* **DATASET EXTRACT**:
· · · · ·
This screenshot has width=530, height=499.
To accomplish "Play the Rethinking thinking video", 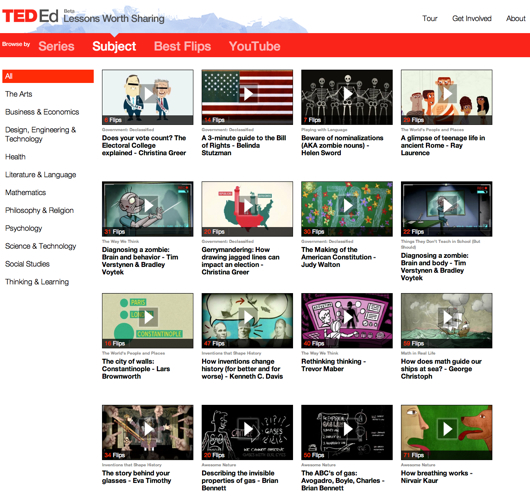I will click(x=348, y=317).
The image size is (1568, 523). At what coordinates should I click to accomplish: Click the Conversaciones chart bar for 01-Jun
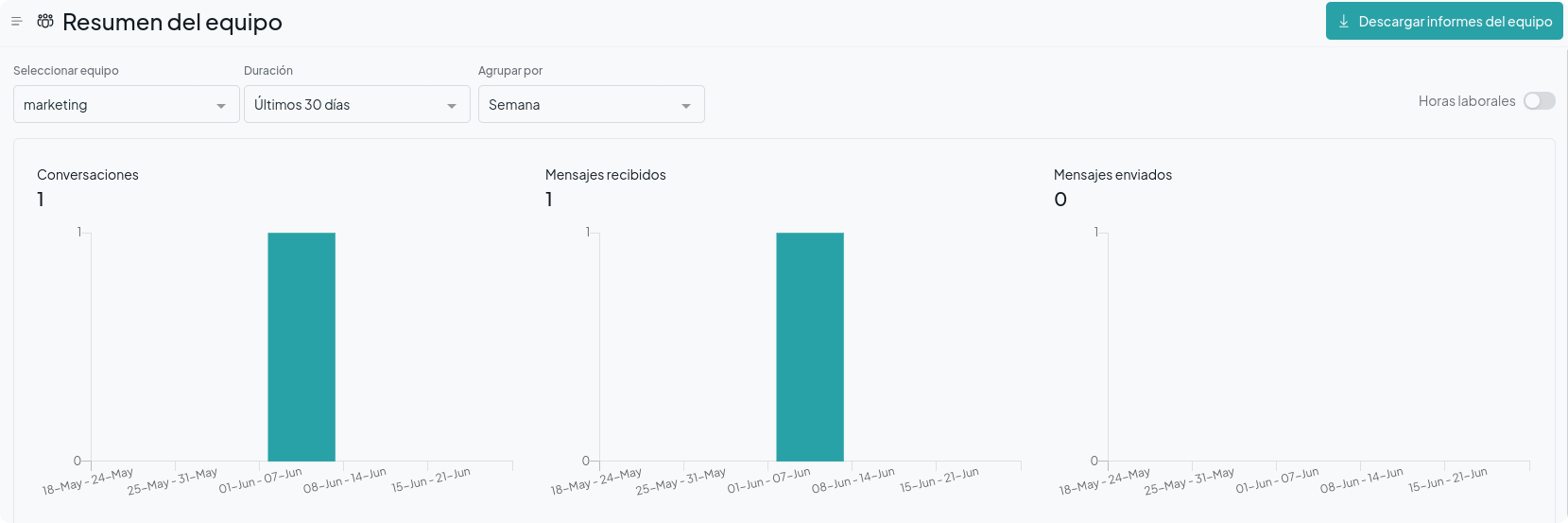(302, 347)
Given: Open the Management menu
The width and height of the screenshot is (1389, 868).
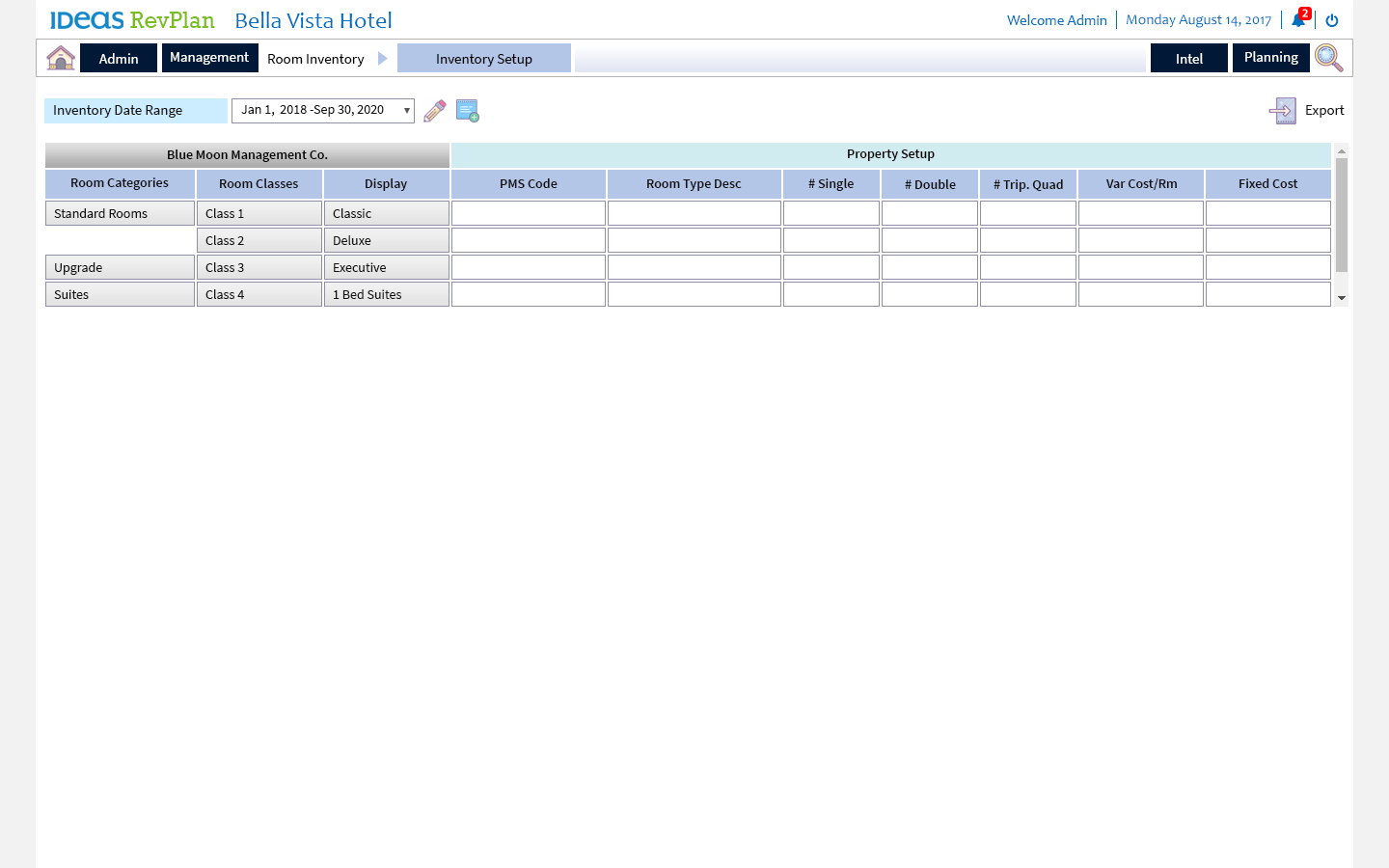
· · · · ·
* **REQUIRED WORK**: Extract every line of the records above that contains the word "width".

* **YOUR SOLUTION**:
This screenshot has width=530, height=499.
The width and height of the screenshot is (1389, 868).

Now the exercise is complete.